Data listing:
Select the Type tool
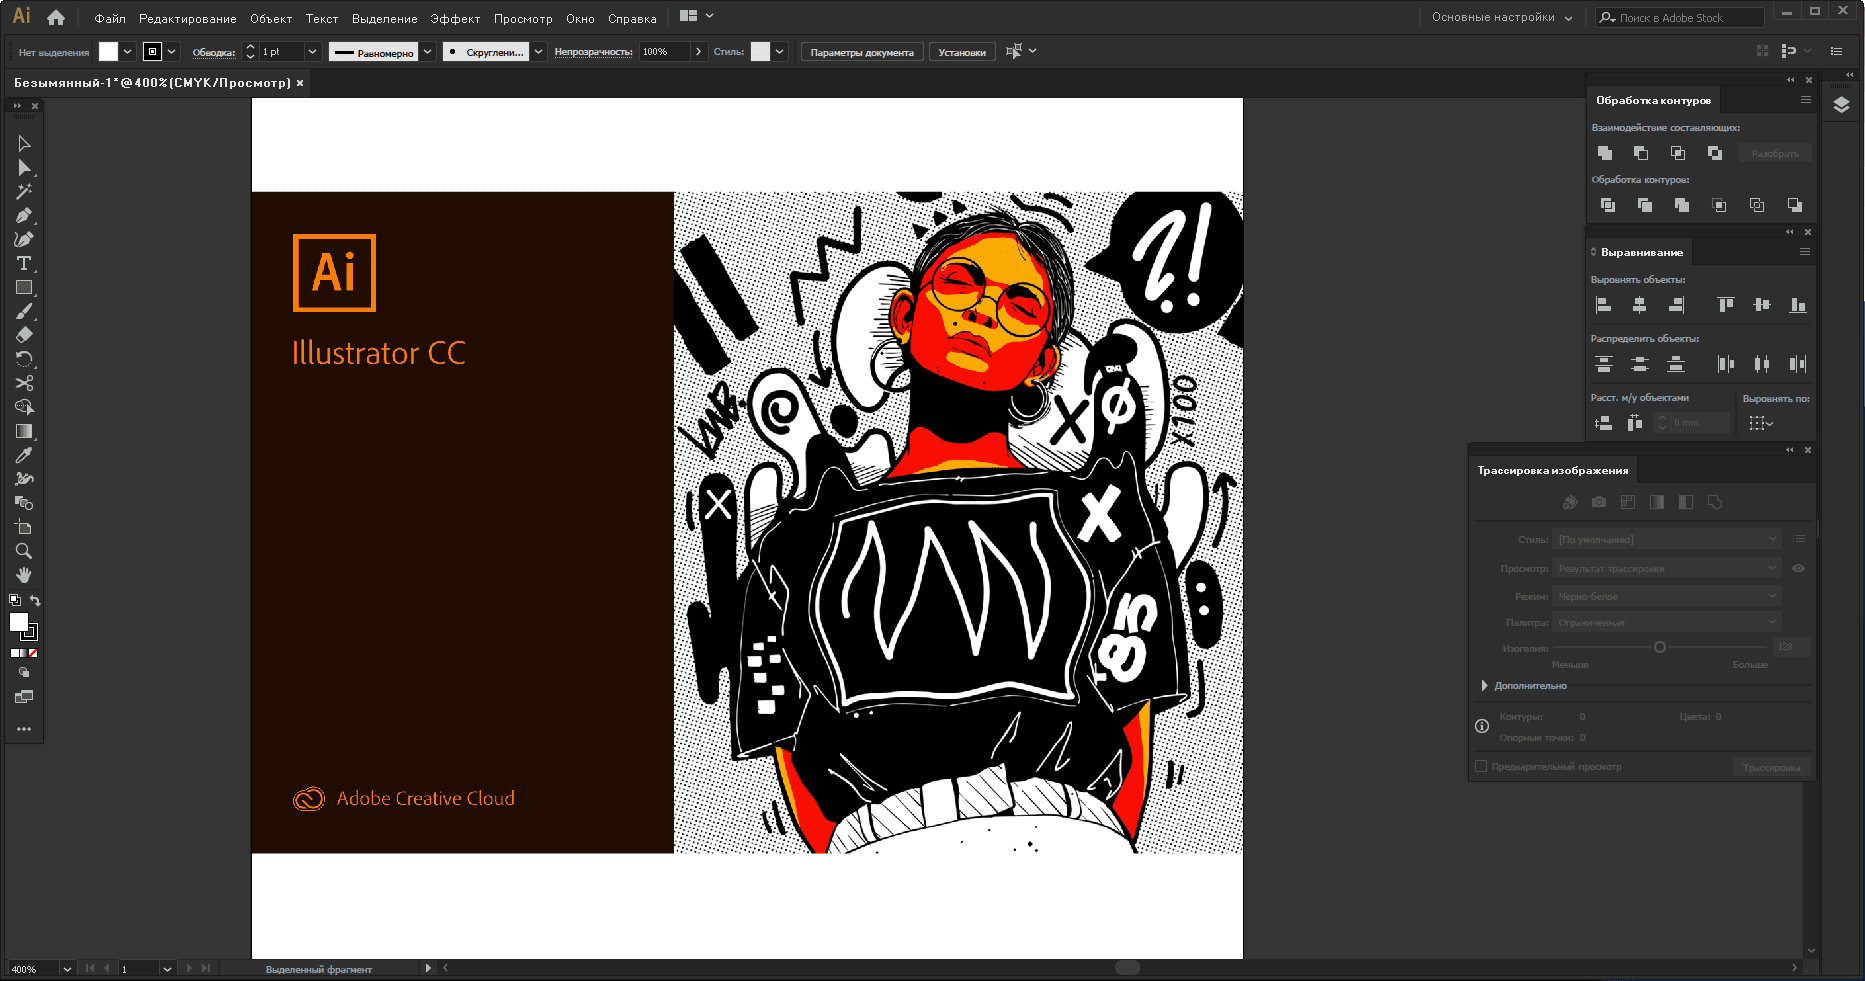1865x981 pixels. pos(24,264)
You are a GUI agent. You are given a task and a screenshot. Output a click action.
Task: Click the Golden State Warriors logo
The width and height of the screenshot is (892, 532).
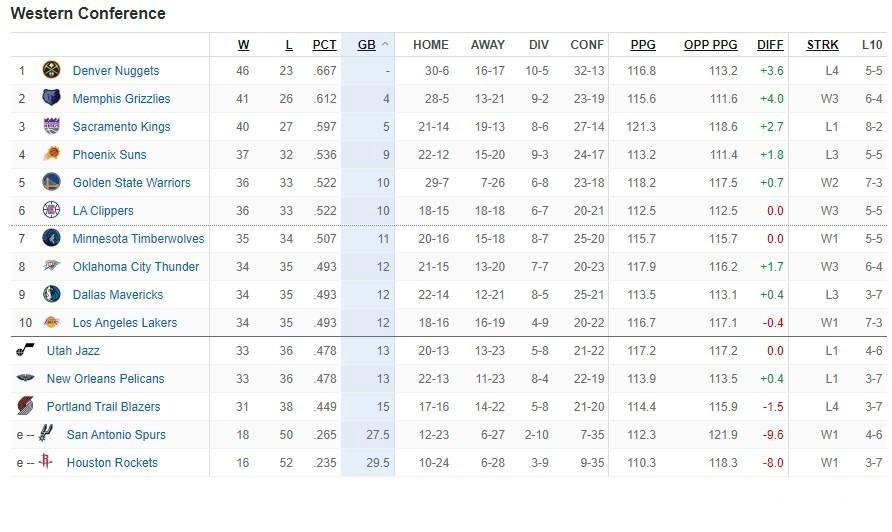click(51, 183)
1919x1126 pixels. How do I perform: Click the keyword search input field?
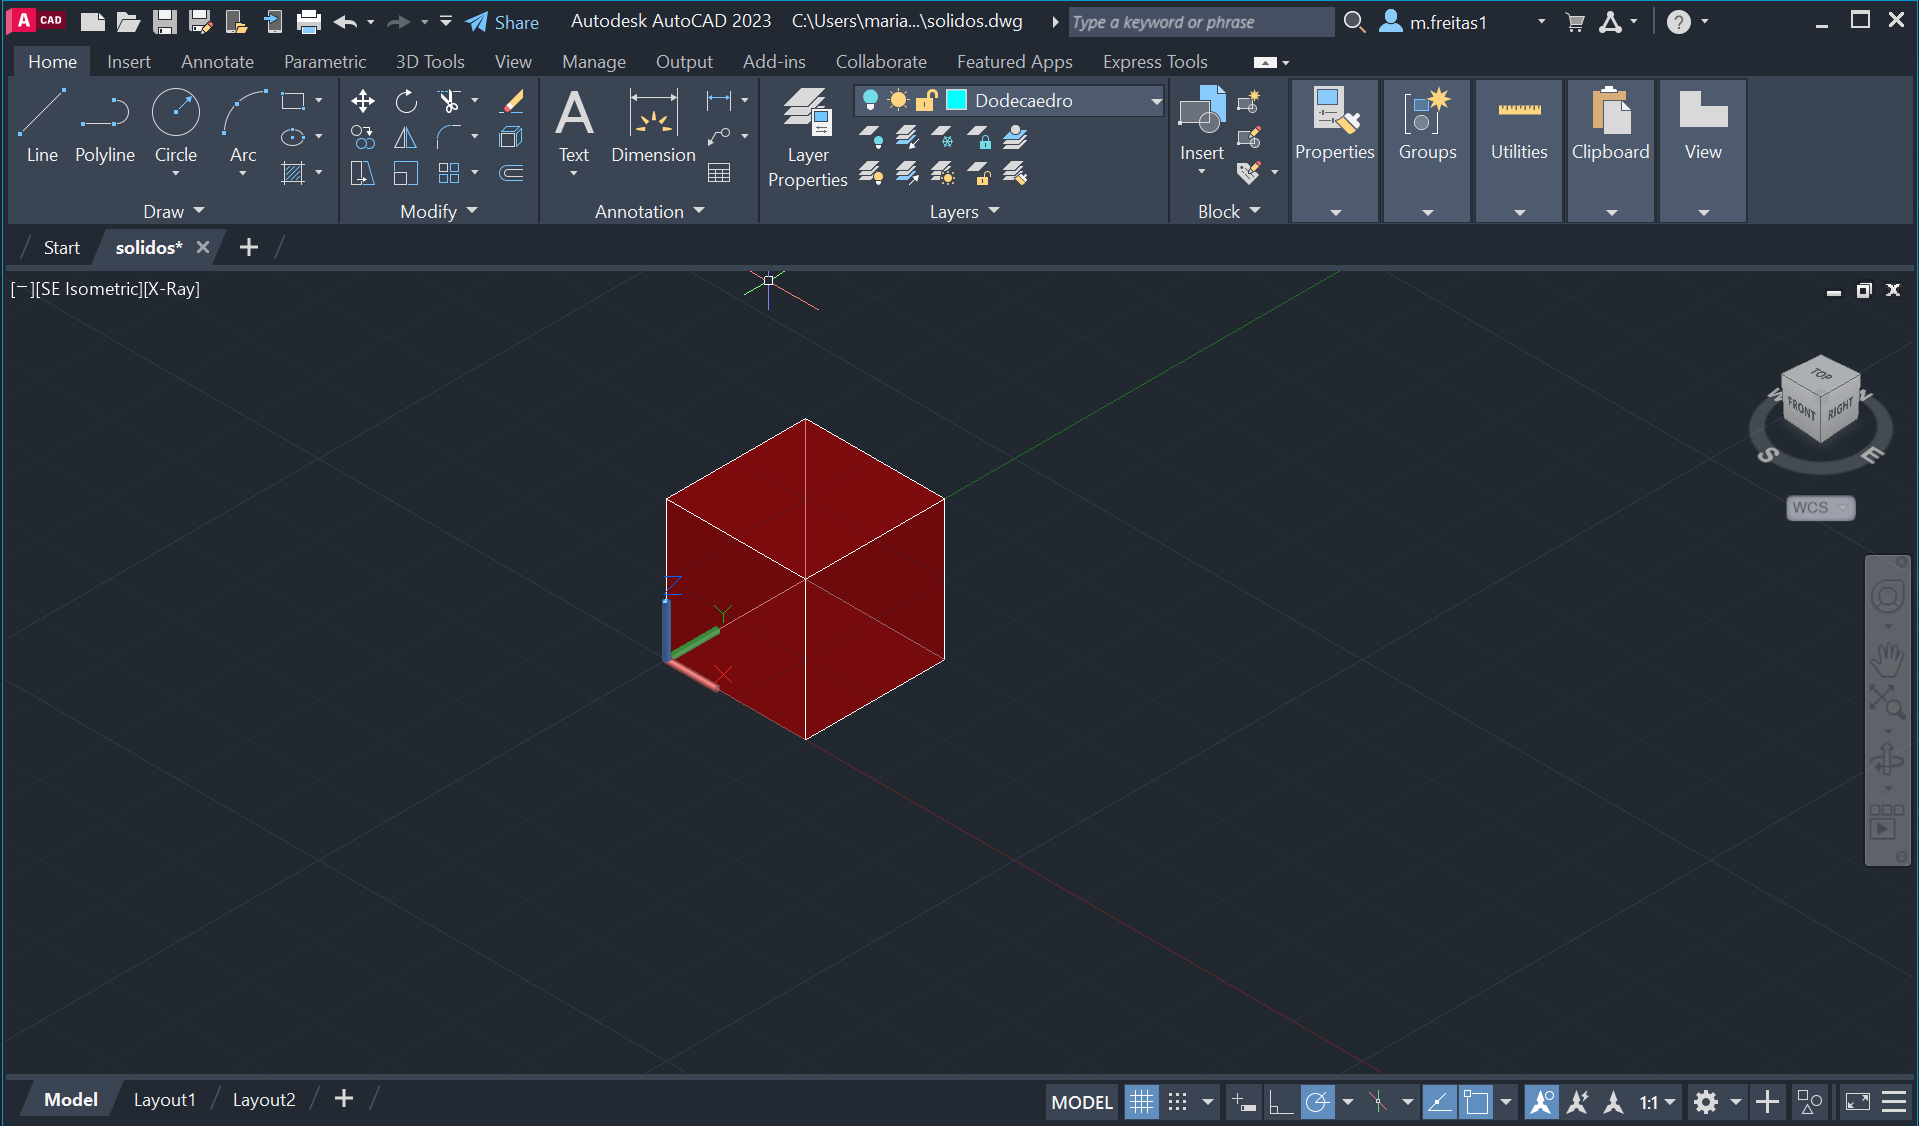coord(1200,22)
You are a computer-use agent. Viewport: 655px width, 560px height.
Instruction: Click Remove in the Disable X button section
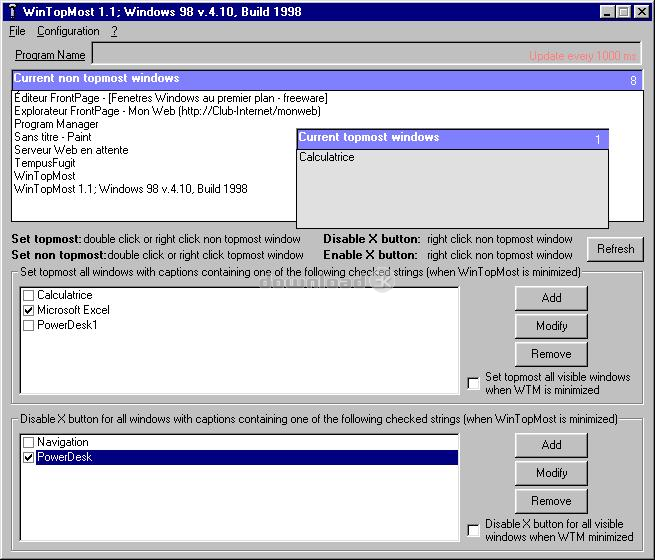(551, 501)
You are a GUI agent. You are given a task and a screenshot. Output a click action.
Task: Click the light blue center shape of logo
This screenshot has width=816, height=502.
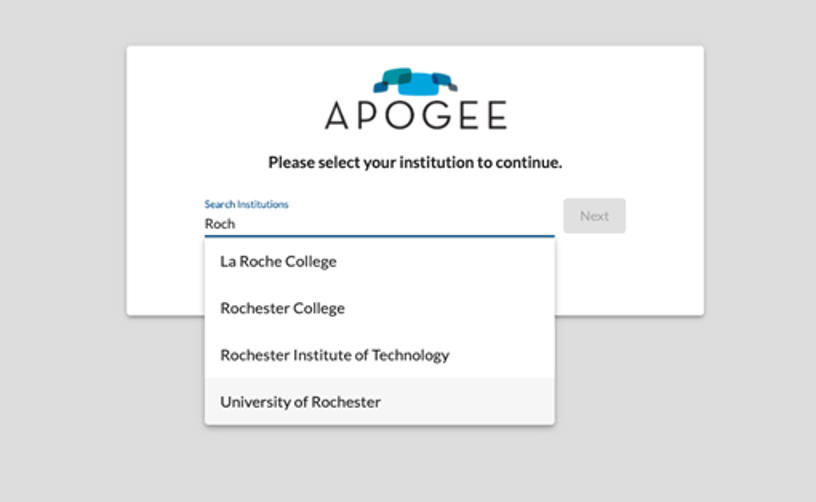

* What to work on: Please rewrite all the records above, changing every "screenshot" to "screen image" and leaving everything else unchanged. Omit the pictures from your answer.

* Worked solution:
Select the Type tool
1865x981 pixels. pos(24,264)
You are a GUI agent. You are given a task and a screen image. Output a click action.
Task: Click the Golden State Warriors logo
The width and height of the screen image is (892, 532).
click(51, 183)
1919x1126 pixels. How do I perform: Click the keyword search input field?
coord(1200,22)
You are a computer-use agent. Viewport: 655px width, 560px height.
Instruction: Click Remove in the Disable X button section
(551, 501)
You are a GUI agent. You are given a task and a screen image. Output a click action.
Task: Click the light blue center shape of logo
This screen image has width=816, height=502.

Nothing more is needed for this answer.